確かに、繁華街には驚くほどたくさんの飲食店がある。そのうえ近年は、再開発による新しいビルが次々とでき、その都度数フロア分の飲食店街が出現する。明らかに多すぎる。

「結果が出すぎる」という料理人独自の問題

出店過多の影響は、人手不足にとどまらない。「飲食店が多すぎて激しくなった競争を勝ち抜くために、長時間労働をしなければならない人がいる。人手不足のため、本来シェフやマネジャーになるべきスキルや経験がない人がその職に就いていて、スタッフにうまく指導できない場合がある。すると、部下は仕事が面白くなくなって長続きしない。そういう悪循環が起きています。残酷なようですが、店が減ることは必要だと僕は思います」と米澤氏は指摘する。

また、人が続かない原因には、「そうでなくても、料理人は結果が出すぎる」根本的な要因もある、と米澤氏は指摘。「スポーツ選手だったら、年に数回ある大会に向けて身体を作ればいい。しかし、僕らの仕事は毎日がテスト。あまりにも毎日すぎるので、日々の飲食営業フローにのみ込まれて、本来の喜びが見えなくなりやすい。いろいろなところで原点回帰できる環境が必要だろうと思います」と話す。

米澤氏は飲食店業界の構造的問題によって起こる悪循環に、警鐘を鳴らす(撮影:今井康一)

才能や体力が問われるこの業界は、もともと人の出入りが激しくなる要因を抱えていると言える。米澤氏の場合、高校を卒業後に働いたイタリア料理店「イル・ボッカローネ」の先輩たちと交流を続けており、彼らに会うたびに下働きだった時代を思い出させられると言う。

飲食店の労働時間の長さは近年、注目されているが、時間の長さだけに注目して問題とするのは違うのではないか、と米澤氏は考えている。それはもともと、料理人という職人仕事が、長い時間をかけて研鑽を積み続けることで技術を向上させる質のものだからである。

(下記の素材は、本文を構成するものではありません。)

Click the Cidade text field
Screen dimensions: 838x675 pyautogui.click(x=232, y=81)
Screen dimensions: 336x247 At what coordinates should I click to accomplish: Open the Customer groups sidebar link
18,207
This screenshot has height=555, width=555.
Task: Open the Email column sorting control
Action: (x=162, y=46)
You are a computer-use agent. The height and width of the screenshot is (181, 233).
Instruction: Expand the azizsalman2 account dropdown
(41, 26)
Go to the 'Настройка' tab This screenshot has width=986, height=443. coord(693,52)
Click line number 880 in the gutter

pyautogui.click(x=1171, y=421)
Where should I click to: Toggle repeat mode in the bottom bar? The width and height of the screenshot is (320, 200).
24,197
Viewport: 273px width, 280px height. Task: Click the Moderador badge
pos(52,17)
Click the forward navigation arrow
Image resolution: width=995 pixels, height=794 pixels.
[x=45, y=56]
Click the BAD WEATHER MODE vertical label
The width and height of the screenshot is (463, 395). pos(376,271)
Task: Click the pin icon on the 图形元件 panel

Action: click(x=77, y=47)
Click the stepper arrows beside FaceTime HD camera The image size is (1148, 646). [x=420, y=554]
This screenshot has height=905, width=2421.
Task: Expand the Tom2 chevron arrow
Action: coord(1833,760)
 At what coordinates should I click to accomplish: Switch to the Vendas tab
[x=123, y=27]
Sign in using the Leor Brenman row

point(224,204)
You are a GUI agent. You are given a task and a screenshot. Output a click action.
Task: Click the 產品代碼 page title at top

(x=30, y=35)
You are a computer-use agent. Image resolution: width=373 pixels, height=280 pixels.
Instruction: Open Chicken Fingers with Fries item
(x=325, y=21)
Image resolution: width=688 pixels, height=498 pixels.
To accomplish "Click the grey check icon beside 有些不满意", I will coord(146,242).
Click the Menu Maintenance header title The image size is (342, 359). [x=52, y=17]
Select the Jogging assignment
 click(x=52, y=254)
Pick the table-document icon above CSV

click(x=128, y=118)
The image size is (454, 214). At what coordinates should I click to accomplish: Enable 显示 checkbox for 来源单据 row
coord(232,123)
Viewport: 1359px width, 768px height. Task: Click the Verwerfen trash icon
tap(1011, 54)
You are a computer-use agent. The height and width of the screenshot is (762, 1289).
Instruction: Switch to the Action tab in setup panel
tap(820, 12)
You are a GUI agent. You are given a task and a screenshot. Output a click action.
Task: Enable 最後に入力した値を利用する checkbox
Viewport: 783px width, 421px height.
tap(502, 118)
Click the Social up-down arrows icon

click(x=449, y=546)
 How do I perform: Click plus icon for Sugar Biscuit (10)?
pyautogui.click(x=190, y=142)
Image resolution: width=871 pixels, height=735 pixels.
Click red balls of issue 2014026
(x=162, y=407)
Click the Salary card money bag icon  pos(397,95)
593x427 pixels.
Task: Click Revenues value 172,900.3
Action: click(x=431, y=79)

「飲食店で働くファースト・プライオリティは、お金じゃないと思うんです。ただ今は、情報が可視化されていて、ほかの人がもっと儲けている姿が見えるから、不満が出やすい。でも、一流の人は努力していると思います。僕も子どもの頃、母の料理を手伝って楽しかったので料理人を志し、今でもあまり『仕事をしている』という感覚はなく、自分で決めた仕事を日常としてやっています。この仕事で、人と出会うことや喜ばせることにやりがいを感じています」

料理人がコロナ禍を生き延び、未来の可能性を広げるには、米澤氏のような有名シェフクラスなら飲食のプロデュースや講師などを始めるという方法がある。テイクアウトの総菜事業を本格化させる方法もあるだろう。もちろん、飲食業に見切りをつけて、別の働き方を探すこともできる。何をするか、何ができるのかを考えることが、まだコロナの影響がこれからどうなるかわからない今、必要なことではないか。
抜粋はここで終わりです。